Cornell’s vocals pair so well with the art-laced venues being played on this tour. His voice is an instrument unto itself that he pilots like a fighter jet. It’s so easy to get caught up in the velvet that is Cornell’s voice that you can lose focus on how good of a musician he is too. Ever try to sing and play guitar at the same time on an up-tempo Soundgarden song? Good luck. Somehow, Cornell effortlessly pulls it off, stripping the songs down to their purest forms, allowing acoustic renditions of “Rusty Cage,” and “Blow Up The Outside World” to take off in their own right. All while preserving the original nature of the song.
Over the course of the two plus hour set, every corner of Cornell’s career was touched upon. That’s a resume and catalog that includes, Temple of the Dog, Soundgarden, Audioslave and solo material. In terms of covers, we were treated to Prince, Bob Dylan, Mad Season John Lennon and Otis Redding classics, plus the out-of-this world U2/Metallica “One” mash-up.

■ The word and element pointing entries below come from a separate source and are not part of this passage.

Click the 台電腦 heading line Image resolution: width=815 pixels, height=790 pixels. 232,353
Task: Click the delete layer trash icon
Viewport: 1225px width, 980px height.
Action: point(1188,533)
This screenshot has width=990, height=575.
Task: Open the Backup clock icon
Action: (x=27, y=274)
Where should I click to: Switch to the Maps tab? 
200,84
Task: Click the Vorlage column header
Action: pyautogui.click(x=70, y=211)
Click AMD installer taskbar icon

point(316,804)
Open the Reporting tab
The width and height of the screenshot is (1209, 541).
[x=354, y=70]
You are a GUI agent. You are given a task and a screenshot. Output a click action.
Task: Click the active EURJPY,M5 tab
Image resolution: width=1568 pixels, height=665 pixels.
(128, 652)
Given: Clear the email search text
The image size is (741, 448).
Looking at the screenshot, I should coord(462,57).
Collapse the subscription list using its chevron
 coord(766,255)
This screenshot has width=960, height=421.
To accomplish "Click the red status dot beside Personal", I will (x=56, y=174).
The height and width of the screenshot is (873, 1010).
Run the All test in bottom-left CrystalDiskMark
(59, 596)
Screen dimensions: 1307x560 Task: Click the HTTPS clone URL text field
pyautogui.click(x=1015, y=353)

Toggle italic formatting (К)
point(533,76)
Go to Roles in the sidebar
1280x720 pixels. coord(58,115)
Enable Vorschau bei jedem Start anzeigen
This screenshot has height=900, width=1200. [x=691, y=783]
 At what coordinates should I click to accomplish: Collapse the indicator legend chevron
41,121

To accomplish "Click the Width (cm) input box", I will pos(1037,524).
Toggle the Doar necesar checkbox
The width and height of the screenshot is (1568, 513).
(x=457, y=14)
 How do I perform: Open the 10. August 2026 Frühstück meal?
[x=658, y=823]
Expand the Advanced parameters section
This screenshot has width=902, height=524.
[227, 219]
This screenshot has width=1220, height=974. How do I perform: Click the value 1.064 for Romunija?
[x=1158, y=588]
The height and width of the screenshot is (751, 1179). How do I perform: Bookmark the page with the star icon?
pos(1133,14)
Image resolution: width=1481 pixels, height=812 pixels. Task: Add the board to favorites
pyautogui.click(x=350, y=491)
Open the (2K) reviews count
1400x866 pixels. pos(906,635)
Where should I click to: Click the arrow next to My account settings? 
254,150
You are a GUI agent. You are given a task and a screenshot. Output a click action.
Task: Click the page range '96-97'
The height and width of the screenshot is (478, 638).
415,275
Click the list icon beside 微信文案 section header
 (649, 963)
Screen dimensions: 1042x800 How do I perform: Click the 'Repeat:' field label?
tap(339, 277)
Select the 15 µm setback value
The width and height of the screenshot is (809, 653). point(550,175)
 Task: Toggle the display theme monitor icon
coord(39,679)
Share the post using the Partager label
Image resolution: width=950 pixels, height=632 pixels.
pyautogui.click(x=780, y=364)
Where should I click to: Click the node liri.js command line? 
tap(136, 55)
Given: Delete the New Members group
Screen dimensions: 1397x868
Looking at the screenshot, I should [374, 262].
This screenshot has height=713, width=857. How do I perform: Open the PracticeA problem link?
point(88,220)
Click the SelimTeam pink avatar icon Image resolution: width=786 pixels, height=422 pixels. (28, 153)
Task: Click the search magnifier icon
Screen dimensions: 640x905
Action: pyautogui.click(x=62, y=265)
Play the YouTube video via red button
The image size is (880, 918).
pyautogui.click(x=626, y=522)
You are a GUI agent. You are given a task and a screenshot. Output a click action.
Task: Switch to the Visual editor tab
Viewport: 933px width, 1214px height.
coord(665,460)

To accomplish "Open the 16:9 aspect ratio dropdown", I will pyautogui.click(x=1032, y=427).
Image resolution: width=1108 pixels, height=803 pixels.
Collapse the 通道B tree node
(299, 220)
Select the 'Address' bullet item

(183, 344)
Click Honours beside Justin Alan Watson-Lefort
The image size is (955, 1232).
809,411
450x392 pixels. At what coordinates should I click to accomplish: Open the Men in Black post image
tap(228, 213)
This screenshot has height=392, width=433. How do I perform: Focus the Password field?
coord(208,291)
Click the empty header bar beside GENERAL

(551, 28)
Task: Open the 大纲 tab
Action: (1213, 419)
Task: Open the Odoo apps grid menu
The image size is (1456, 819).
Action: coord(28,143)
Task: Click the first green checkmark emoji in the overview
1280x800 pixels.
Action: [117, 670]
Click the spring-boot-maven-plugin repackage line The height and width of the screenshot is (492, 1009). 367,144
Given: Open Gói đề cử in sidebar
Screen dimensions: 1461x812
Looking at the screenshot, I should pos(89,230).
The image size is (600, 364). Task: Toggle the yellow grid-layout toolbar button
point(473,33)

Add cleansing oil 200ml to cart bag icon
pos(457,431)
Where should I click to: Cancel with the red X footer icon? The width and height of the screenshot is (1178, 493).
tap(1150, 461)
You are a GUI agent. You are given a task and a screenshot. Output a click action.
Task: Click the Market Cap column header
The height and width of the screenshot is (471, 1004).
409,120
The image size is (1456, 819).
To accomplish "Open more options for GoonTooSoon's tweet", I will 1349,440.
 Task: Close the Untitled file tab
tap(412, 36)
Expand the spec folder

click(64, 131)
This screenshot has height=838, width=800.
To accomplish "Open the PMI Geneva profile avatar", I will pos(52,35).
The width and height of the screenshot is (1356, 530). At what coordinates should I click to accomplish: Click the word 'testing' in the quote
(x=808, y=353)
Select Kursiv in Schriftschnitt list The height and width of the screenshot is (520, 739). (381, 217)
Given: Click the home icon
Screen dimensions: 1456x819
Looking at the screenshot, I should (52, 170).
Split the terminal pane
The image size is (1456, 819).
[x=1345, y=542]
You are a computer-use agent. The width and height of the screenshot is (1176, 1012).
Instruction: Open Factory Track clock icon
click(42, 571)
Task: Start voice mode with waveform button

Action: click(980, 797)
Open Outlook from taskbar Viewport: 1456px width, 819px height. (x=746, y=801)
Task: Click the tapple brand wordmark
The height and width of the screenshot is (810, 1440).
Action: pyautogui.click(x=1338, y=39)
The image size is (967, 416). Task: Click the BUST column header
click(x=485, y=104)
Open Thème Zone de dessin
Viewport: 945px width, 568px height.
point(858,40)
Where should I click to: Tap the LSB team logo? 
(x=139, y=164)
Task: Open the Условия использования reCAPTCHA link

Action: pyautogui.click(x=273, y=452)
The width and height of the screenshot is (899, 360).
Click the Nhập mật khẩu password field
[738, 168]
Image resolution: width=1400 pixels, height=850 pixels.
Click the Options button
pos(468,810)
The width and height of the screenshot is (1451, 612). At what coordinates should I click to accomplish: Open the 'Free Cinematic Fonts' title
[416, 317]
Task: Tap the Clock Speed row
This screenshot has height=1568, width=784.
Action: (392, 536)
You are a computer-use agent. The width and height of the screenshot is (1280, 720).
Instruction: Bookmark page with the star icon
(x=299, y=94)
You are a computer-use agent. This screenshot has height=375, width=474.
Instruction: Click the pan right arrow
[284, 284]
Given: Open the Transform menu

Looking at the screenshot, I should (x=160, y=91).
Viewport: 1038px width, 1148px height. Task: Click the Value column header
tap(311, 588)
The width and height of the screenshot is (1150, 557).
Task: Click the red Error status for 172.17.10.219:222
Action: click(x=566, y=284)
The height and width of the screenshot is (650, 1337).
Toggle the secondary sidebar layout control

Although every concert is about the songs, this night was also about the meaning and the emotion of music. For me, Cornell’s Higher Truth record brings me back to taking my 4 year old son and 2 year old daughter to “school” in the morning. Back when my son was even younger, I’d get a pit in my stomach every morning we had to drop him off. Music would always be the saving grace. A good song to accompany me would offer a different perspective on the experience and sometimes, the entire day. So what was played was usually very thought out. I tend to play some new records until the needle falls off upon their release. I have to get acquainted with every note, melody and lyric of each song. In doing this, my little man grew to love “Nearly Forgot My Broken Heart,” aka – the opening track on Higher Truth. The release timing of this record came just as he was starting to grasp the concept of song and what music is. For a while, as we’d pull out of the driveway, he would say, “Dada, new Chris Cawnell please.” You got it little dude.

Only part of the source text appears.